Qu'ont donc trouvé Homann, Lalonde et leurs collégues ? Des traces fossilisées de tapis microbiens analogues à ceux présents au fond des mers ou dans des sources chaudes comme celles d'El Tatio ou de Yellowstone. Sauf que dans le cas présent, ces tapis microbiens se trouvent sur des couches sédimentaires contenant de nombreux cailloux, ce qui démontre que ces tapis ne se sont pas développés sur le sable d'une plage ou d'une mer peu profonde mais bien sur le bord d'une rivière, ou éventuellement d'un delta. Ces couches sont connues sous le nom de groupe sédimentaire Moodies dans les Barberton Makhonjwa, une chaîne de montagnes inscrite au patrimoine mondial de l'humanité. Ce groupe est l'une des plus anciennes séquences sédimentaires en eau peu profonde et bien conservées.

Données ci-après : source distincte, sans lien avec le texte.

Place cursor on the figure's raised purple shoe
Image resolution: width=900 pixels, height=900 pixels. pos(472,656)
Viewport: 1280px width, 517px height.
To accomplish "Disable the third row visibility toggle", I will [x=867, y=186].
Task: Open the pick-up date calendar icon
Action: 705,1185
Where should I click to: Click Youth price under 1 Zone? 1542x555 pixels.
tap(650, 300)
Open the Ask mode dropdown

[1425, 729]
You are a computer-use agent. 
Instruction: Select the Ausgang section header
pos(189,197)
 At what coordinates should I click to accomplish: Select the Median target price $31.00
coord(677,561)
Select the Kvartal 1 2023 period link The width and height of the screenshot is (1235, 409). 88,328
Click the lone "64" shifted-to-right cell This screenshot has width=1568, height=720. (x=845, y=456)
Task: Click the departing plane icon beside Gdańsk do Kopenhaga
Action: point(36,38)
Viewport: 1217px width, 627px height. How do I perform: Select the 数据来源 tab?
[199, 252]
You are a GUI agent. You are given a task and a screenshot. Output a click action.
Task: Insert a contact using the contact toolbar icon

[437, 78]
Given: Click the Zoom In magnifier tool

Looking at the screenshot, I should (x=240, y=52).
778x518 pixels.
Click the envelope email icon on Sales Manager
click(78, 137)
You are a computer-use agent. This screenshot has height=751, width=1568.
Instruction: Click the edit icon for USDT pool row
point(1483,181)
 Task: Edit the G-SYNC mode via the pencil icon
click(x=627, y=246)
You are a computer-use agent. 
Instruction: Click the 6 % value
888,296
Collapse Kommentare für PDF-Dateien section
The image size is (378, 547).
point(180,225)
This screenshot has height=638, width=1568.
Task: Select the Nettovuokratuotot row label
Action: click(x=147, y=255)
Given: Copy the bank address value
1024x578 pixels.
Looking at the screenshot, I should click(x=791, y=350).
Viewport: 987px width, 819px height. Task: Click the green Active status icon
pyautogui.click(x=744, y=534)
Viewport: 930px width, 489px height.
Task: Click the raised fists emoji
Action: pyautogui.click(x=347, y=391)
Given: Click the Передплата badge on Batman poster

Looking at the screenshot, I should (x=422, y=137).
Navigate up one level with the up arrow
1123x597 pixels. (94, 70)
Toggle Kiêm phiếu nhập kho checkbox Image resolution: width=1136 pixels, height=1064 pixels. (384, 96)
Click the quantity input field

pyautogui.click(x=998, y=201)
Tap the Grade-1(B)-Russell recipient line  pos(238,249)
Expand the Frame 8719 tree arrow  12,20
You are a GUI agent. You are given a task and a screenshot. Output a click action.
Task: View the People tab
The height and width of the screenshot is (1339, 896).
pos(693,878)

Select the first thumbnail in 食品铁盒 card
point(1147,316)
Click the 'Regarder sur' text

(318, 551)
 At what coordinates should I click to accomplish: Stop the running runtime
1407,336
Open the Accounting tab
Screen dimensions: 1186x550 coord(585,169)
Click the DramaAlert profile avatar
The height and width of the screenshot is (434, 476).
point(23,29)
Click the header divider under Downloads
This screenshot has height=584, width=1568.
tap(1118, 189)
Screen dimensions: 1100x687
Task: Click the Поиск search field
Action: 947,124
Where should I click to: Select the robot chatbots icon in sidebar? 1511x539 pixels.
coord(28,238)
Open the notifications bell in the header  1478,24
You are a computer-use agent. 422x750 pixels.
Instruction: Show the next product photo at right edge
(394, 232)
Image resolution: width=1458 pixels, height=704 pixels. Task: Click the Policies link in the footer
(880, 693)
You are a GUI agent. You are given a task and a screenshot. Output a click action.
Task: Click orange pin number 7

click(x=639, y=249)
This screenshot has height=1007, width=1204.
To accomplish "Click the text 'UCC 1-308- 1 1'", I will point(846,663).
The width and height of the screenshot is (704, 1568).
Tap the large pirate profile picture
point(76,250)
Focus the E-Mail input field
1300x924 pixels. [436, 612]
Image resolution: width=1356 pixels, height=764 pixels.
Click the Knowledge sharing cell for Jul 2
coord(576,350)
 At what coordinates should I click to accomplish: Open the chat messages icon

C'est une nouveauté car des sédiments archéens non marins sont difficiles à identifier et même à trouver. En effet, ils sont plus difficiles à préserver de l'érosion et donc plus rares que les sédiments marins. De plus, justement, il existe peu de fossiles repères qui permettraient de trancher entre les deux types de lieux de sédimentation. Les plus anciennes traces de tapis microbiens découvertes jusqu'à maintenant dataient de 2,7 milliards d'années, à Baerberton mais aussi à Pilbara en Australie.

Ces tapis microbiens fossilisés contiennent du carbone et de l'azote, ce qui correspond à ces formes de vie. Mais les rapports isotopiques diffèrent de ceux des tapis microbiens quasi-fossilisés présents en bord de mer. Le détail est d'importance : il indiquerait qu'il y a 3,22 milliards d'années, l'évolution avait déjà eu le temps de faire son œuvre en séparant deux types de populations de microbes.

Il pourrait s'agir de cyanobactéries, comme celles existant aujourd'hui, mais il est difficile de dire à ce stade si ces organismes produisaient ou non de l'oxygène par photosynthèse. Les deux phénomènes ne sont en effet pas liés dans le monde vivant et, de plus, il existe une photosynthèse anoxygènique.

Ce qu'il faut retenir
  • D'étranges filaments de carbone ont été découverts au début des années 1990 dans des roches australiennes baptisées Apex chert.
  • Depuis, les chercheurs discutent du fait qu'il s'agisse ou non de microfossiles de formes de vies d'il y a 3,5 milliards d'années ou de tout autre chose.
  • De récentes mesures des rapports isotopiques du carbone feraient à nouveau pencher la balance en faveur de la première hypothèse, ce qui suggérerait que la vie pourrait être apparue il y a au moins 4 milliards d'années.
  • Des traces de vies plus convaincantes ont été trouvées sous forme de tapies microbiens fossiles dans des roches de la fameuse ceinture de roches vertes de Barberton en Afrique du Sud.
  • Elles seraient les plus anciennes pour un environnement continental, à savoir 3,22 milliards d'années.